Bagaimana proses pembentukan pemerintahan ini dibandingkan dengan yang sebelumnya di Irak?
Seperti yang diharapkan, pembentukan pemerintah merupakan proses yang panjang dan sulit, memecahkan rekor Irak yang berlarut-larut. Perkembangan terkini menunjukkan bahwa partai-partai utama Syiah, Sunni, dan Kurdi akan berbagi kementerian dan posisi penting pemerintah, yang bertentangan dengan apa yang ingin diakhiri atau setidaknya diminimalkan oleh gerakan protes tahun 2019. Seperti pemilu sebelumnya, koalisi berbagai partai akan membentuk pemerintahan, bukan satu partai yang meraih kursi terbanyak.

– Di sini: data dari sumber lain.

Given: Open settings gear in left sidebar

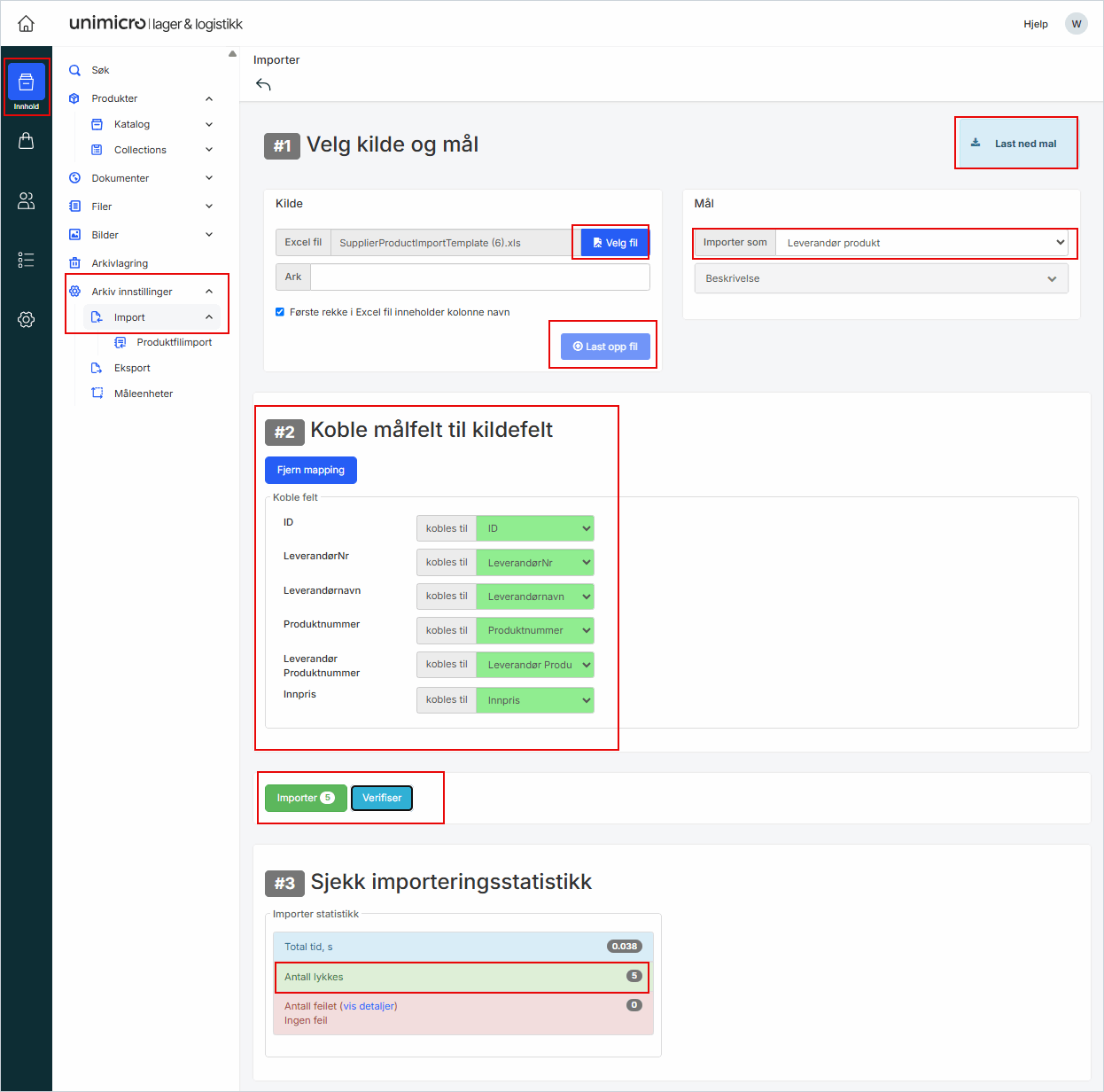Looking at the screenshot, I should (27, 319).
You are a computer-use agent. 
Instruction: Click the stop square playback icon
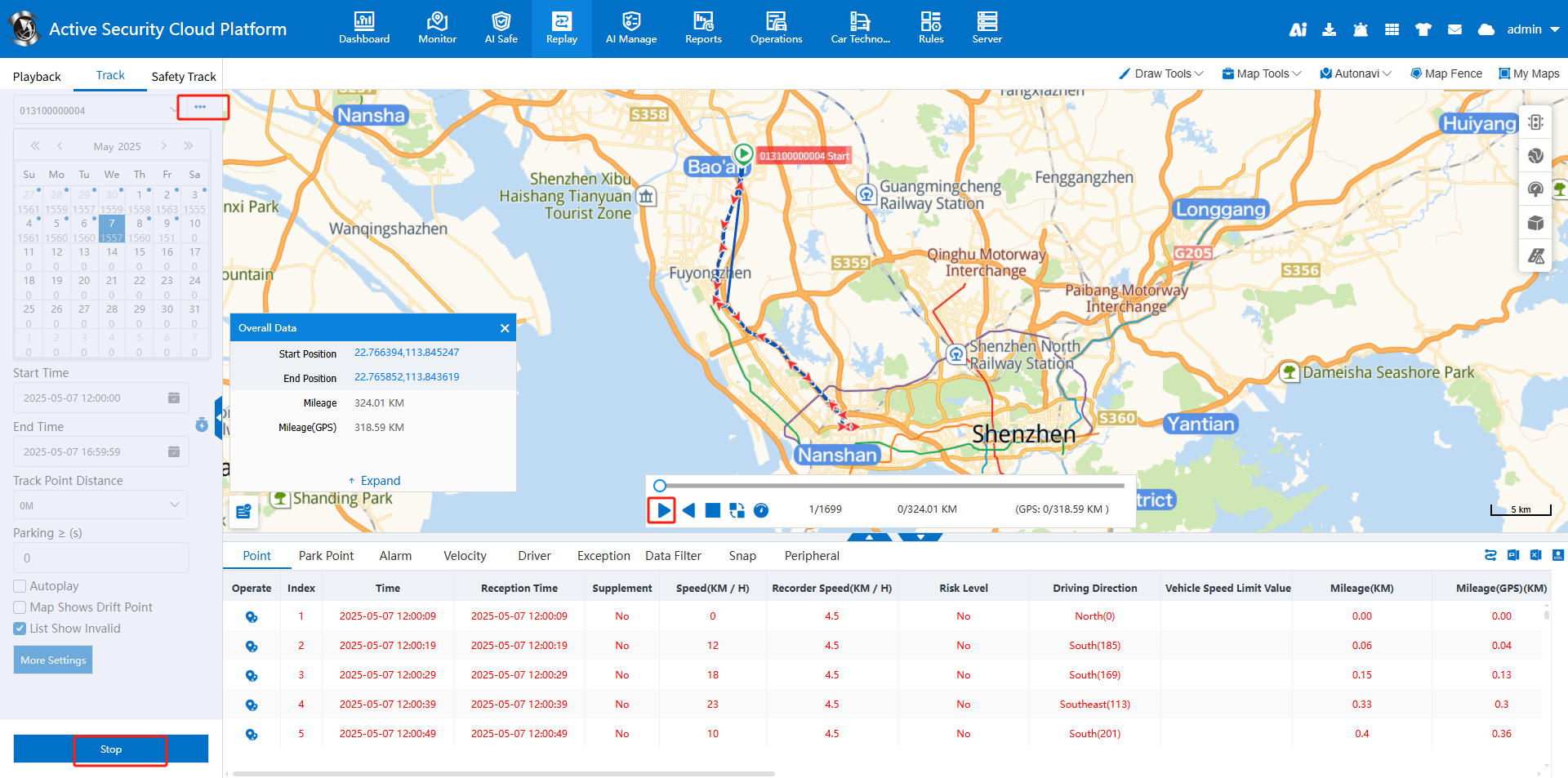tap(712, 510)
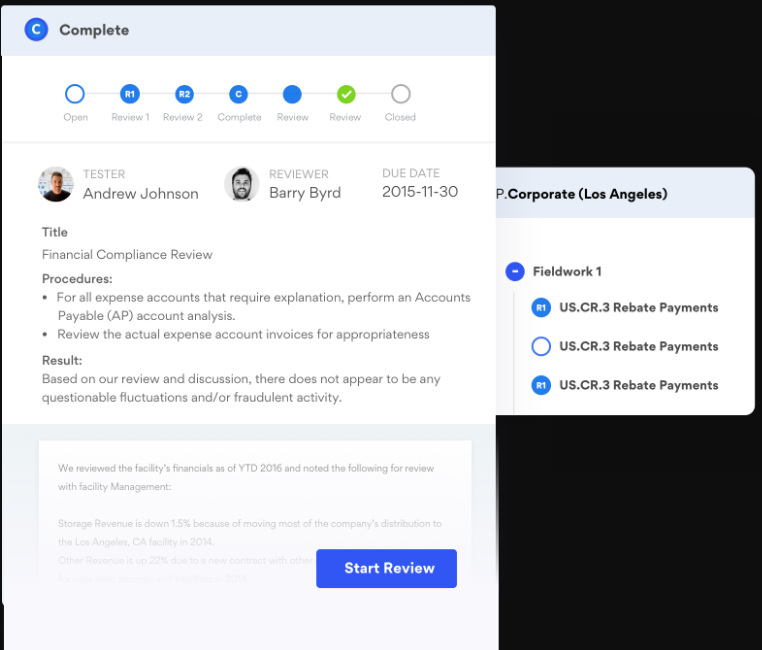Viewport: 762px width, 650px height.
Task: Click the R1 badge of the first Rebate Payments item
Action: (541, 308)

Al-Sadr berusaha untuk membentuk pemerintahan mayoritas dan menyatakan bahwa dia tidak akan mendapatkan hasil yang sama dari pemilu 2010, di mana Daftar/Koalisi Al-Irakiya yang dipimpin oleh mantan Perdana Menteri Iyad Allawi memiliki jumlah kursi tertinggi namun tidak diberi kesempatan untuk membentuk pemerintahan.
Seperti proses pembentukan pemerintahan 2010, waktu tidak berpihak pada blok pemenang. Setelah pemungutan suara tahun 2021, al-Sadr menjadi frustrasi dan mengambil langkah-langkah seperti membuat anggota parlemennya mengundurkan diri secara massal yang terbukti merupakan kesalahan menurut orang Irak dan para ahli. Nampaknya sekali lagi komunitas internasional dibuat frustasi dengan proses yang berlarut-larut dan kini mendukung pembentukan pemerintahan, sekalipun itu berarti partai peraih kursi terbanyak tidak termasuk. Hal ini kembali menimbulkan pertanyaan, seperti yang terjadi pada tahun 2010, jika masyarakat internasional, termasuk Amerika Serikat.